• Assignment 1
In the article on the Neskantaga water crisis, since what year has the community been under a boil-water advisory?
• Assignment 2
Carry on the article about the Neskantaga water crisis, beginning after its last sentence.

• Selected text
++++++++

The chief of Neskantaga First Nation in northern Ontario says hundreds of people are being evacuated from the community due to a water crisis.
Chief Christopher Moonias says an oily sheen was discovered in the Neskantaga water reservoir earlier this week.
He says the community has identified 175 vulnerable residents who need to leave, out of an on-reserve population of about 460.
However, he says many others have requested evacuation or left on their own because of the situation.
Moonias notes that the community has also been under a boil-water advisory for more than 25 years, and accuses the provincial and federal governments of “dragging their feet on our crisis.”
Neskantaga, a fly in community 430 kilometres northeast of Thunder Bay, has been under a boil water advisory since 1995.
After being elected in Oct. 2015, the Liberals promised to get the community off the water advisory.
But things haven’t turned out the way the community expected.
In 2017, Indigenous Services announced $8.8 million to upgrade the water treatment plant.

++++++++

• Records
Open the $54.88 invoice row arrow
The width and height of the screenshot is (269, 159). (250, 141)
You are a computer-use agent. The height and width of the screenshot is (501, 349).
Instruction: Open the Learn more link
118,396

++++++++

• Exercise result 1
Since 1995.

• Exercise result 2
People there were expected to have clean water by the end of May 2018 but the project fell behind schedule.
People in the community must use a reverse osmosis station for clean water.
They fill up jugs to haul back to their homes.
This was supposed to be a temporary fix when the current system was installed nine years ago.
‘Are we important?’
Chief Alvin Fiddler of the Nishnawbe Aski Nation which represents 49 First Nations in northern Ontario wrote a public letter to Prime Minister Justin Trudeau chastising Indigenous Services ministry for their reaction to the crisis.
“We are in the middle of a global pandemic. You are aware that remote and isolated communities are even more vulnerable to the risks of the COVID-19 virus. I reiterate – there is absolutely no access to water in this community,” Fiddler said in the letter that was released to the public. “What is clear however, is that your government does not.
“I participated in a phone call this morning where senior officials from the Ministry of Indigenous Services Canada concluded on the basis of their internal analysis that “there is no public health emergency”, therefore no support for this evacuation from the perspective of the federal government.”
Fiddler finished the letter by putting two questions to Trudeau; “Why is this not a public health emergency? And “Are we not important?”
Canada says it will cover cost of evacuation
According to a statement from the office of Marc Miller, minister of Indigenous Services, officials received notice of the state of emergency on Oct. 20 and is responding through the emergency management plan.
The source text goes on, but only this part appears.